◆ **TO DO**
Working from the entries below, give again each line from the first through the one containing "21 (86, 2498)", exactly and with nothing else.

◆ **ENTRIES PROVIDED**

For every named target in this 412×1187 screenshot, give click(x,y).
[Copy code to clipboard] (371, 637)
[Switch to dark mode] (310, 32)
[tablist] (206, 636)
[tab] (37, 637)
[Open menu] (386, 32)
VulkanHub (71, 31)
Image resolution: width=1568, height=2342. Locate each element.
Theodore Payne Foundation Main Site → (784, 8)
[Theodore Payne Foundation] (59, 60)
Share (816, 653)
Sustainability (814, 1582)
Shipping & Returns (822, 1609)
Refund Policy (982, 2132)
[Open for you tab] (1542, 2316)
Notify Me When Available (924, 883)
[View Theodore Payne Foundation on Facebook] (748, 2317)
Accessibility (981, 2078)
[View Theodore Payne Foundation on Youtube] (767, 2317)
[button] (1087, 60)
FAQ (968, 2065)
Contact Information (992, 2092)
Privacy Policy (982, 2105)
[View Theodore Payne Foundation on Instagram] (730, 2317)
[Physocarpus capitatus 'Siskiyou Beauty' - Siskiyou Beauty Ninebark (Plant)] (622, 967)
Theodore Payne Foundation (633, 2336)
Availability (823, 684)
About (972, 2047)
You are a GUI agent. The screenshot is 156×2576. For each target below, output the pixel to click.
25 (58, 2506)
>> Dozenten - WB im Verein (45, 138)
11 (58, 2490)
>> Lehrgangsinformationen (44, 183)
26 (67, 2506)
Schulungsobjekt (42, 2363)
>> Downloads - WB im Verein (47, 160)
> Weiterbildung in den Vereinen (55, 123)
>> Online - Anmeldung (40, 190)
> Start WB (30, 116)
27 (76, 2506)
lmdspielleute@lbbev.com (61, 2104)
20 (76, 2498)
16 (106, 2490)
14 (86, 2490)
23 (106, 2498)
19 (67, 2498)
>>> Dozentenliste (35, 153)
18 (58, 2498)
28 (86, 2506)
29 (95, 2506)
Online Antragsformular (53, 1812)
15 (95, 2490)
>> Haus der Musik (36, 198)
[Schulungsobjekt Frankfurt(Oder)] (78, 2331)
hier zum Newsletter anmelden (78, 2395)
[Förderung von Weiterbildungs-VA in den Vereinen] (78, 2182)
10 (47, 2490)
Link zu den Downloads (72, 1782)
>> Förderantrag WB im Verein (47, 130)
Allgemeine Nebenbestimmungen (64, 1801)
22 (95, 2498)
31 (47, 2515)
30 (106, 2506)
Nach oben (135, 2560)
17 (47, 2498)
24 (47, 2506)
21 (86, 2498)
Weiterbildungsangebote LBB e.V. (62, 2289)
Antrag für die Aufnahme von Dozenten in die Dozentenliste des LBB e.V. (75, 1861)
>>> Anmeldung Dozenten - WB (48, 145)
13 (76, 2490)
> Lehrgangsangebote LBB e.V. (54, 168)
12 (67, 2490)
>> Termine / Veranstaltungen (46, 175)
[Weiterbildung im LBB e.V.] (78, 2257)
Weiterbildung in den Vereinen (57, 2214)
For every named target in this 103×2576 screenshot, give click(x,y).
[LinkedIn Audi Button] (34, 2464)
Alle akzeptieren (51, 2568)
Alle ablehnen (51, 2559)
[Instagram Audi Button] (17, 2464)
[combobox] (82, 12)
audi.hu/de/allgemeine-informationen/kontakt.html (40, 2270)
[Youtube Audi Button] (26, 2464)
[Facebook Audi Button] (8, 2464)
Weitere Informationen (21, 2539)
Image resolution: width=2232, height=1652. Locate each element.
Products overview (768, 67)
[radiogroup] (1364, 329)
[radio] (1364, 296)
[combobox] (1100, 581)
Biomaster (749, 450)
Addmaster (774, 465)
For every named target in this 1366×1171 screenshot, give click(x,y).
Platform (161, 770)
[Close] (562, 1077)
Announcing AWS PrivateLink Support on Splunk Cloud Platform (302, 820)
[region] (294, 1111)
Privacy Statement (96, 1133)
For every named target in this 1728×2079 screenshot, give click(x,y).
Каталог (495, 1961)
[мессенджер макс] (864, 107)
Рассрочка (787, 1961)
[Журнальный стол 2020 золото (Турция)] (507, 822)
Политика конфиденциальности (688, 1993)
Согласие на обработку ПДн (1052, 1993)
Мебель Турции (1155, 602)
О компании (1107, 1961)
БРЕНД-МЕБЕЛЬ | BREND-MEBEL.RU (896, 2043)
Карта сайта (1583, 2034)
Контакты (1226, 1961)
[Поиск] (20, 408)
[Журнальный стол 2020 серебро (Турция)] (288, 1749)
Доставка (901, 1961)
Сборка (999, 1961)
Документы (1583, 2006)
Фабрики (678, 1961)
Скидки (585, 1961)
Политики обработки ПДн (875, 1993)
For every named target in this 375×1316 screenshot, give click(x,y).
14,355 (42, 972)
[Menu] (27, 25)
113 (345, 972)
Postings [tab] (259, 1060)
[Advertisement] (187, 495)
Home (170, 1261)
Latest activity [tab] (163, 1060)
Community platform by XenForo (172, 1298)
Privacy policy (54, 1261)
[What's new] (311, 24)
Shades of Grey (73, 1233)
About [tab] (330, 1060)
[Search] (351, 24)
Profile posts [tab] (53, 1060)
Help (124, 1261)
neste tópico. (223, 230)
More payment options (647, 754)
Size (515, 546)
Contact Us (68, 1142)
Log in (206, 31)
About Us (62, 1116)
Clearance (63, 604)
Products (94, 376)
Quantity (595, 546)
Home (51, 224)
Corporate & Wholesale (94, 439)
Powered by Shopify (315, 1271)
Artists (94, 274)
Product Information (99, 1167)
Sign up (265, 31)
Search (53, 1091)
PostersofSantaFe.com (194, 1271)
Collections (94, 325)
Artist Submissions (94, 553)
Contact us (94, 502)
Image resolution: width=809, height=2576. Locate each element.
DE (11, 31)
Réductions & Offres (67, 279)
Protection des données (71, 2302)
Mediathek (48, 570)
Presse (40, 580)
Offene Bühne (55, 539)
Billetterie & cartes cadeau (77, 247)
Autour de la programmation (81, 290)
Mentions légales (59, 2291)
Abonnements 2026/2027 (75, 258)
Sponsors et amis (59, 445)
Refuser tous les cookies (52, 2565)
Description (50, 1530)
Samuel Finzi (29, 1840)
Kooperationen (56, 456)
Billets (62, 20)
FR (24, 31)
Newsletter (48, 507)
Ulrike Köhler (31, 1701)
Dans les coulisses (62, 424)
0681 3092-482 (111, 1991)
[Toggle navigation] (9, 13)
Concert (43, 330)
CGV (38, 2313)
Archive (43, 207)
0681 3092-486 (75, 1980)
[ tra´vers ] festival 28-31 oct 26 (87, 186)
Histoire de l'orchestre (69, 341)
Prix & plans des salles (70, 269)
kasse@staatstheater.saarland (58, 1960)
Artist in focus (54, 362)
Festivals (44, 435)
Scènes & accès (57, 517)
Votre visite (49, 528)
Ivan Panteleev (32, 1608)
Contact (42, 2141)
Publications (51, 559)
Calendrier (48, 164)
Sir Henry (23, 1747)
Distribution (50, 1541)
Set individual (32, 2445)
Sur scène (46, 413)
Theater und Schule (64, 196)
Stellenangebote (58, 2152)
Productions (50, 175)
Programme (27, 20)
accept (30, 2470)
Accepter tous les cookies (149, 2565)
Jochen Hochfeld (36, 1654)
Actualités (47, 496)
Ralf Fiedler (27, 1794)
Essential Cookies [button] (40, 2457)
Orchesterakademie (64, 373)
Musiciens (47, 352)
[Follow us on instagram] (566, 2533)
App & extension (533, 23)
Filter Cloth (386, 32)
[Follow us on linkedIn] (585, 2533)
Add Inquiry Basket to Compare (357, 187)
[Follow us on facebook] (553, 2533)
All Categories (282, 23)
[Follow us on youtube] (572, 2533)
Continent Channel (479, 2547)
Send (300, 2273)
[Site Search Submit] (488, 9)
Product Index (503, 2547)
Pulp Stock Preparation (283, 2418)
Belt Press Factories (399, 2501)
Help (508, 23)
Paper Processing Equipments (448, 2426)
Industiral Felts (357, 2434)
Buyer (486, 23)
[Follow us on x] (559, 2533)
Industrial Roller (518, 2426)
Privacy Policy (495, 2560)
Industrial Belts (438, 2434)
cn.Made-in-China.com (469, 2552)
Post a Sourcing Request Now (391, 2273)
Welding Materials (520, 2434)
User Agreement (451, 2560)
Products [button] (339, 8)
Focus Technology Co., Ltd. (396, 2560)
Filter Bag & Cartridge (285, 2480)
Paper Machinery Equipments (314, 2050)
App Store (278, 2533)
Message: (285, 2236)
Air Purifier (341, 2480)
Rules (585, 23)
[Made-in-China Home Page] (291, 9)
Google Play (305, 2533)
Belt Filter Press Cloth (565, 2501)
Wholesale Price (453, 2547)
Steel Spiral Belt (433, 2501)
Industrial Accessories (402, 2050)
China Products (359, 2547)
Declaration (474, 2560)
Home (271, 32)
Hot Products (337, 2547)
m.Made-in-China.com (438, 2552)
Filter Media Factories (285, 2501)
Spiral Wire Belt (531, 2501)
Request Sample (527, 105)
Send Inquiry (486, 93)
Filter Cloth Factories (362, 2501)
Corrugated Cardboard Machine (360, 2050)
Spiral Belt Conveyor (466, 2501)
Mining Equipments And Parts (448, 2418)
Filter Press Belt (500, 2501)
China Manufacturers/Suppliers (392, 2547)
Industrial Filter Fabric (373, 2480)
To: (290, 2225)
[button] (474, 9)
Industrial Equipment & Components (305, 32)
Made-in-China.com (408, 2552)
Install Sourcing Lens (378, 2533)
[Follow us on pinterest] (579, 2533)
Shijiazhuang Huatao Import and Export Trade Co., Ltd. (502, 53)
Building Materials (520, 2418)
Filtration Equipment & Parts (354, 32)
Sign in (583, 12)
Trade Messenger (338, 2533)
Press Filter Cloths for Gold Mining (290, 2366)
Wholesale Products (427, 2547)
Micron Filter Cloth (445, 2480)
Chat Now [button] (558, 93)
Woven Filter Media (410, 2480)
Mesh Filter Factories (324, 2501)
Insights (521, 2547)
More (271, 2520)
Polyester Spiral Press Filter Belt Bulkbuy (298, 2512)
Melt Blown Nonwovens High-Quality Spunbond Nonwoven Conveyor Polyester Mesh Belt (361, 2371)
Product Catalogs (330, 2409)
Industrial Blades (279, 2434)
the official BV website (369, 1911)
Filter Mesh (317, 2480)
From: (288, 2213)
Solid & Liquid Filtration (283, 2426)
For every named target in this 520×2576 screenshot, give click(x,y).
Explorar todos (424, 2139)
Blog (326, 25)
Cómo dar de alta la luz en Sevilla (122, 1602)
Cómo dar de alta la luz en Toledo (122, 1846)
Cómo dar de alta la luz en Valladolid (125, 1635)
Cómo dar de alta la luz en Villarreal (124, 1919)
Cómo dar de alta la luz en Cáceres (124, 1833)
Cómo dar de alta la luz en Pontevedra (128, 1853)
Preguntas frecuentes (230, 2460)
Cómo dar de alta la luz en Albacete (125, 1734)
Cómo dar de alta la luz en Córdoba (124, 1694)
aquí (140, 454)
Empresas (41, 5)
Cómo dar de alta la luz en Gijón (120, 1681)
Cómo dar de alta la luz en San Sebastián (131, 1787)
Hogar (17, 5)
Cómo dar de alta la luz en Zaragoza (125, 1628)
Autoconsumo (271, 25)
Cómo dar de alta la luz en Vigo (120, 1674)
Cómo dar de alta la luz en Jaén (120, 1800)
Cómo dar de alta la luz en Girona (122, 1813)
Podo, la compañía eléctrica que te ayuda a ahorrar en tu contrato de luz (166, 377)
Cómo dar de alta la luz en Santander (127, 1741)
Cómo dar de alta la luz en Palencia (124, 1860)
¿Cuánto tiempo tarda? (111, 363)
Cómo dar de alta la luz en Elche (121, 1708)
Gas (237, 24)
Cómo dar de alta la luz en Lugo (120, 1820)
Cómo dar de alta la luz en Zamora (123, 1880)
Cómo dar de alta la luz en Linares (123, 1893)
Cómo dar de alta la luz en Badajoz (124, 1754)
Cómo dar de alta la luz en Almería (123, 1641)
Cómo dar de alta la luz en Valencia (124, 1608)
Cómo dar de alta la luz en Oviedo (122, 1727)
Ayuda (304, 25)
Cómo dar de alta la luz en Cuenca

◆ **EXPECTED ANSWER**
For every named target in this 412×1187 screenshot, give click(x,y).
[Copy code to clipboard] (371, 637)
[Switch to dark mode] (310, 32)
[tablist] (206, 636)
[tab] (37, 637)
[Open menu] (386, 32)
VulkanHub (71, 31)
Image resolution: width=1568, height=2342. Locate each element.
Theodore Payne Foundation Main Site → (784, 8)
[Theodore Payne Foundation] (59, 60)
Share (816, 653)
Sustainability (814, 1582)
Shipping & Returns (822, 1609)
Refund Policy (982, 2132)
[Open for you tab] (1542, 2316)
Notify Me When Available (924, 883)
[View Theodore Payne Foundation on Facebook] (748, 2317)
Accessibility (981, 2078)
[View Theodore Payne Foundation on Youtube] (767, 2317)
[button] (1087, 60)
FAQ (968, 2065)
Contact Information (992, 2092)
Privacy Policy (982, 2105)
[View Theodore Payne Foundation on Instagram] (730, 2317)
[Physocarpus capitatus 'Siskiyou Beauty' - Siskiyou Beauty Ninebark (Plant)] (622, 967)
Theodore Payne Foundation (633, 2336)
Availability (823, 684)
About (972, 2047)
You are a GUI agent. The screenshot is 156×2576. For each target below, output the pixel to click.
25 (58, 2506)
>> Dozenten - WB im Verein (45, 138)
11 (58, 2490)
>> Lehrgangsinformationen (44, 183)
26 (67, 2506)
Schulungsobjekt (42, 2363)
>> Downloads - WB im Verein (47, 160)
> Weiterbildung in den Vereinen (55, 123)
>> Online - Anmeldung (40, 190)
> Start WB (30, 116)
27 (76, 2506)
lmdspielleute@lbbev.com (61, 2104)
20 (76, 2498)
16 (106, 2490)
14 (86, 2490)
23 (106, 2498)
19 (67, 2498)
>>> Dozentenliste (35, 153)
18 (58, 2498)
28 (86, 2506)
29 (95, 2506)
Online Antragsformular (53, 1812)
15 (95, 2490)
>> Haus der Musik (36, 198)
[Schulungsobjekt Frankfurt(Oder)] (78, 2331)
hier zum Newsletter anmelden (78, 2395)
[Förderung von Weiterbildungs-VA in den Vereinen] (78, 2182)
10 (47, 2490)
Link zu den Downloads (72, 1782)
>> Förderantrag WB im Verein (47, 130)
Allgemeine Nebenbestimmungen (64, 1801)
22 (95, 2498)
31 (47, 2515)
30 (106, 2506)
Nach oben (135, 2560)
17 (47, 2498)
24 (47, 2506)
21 (86, 2498)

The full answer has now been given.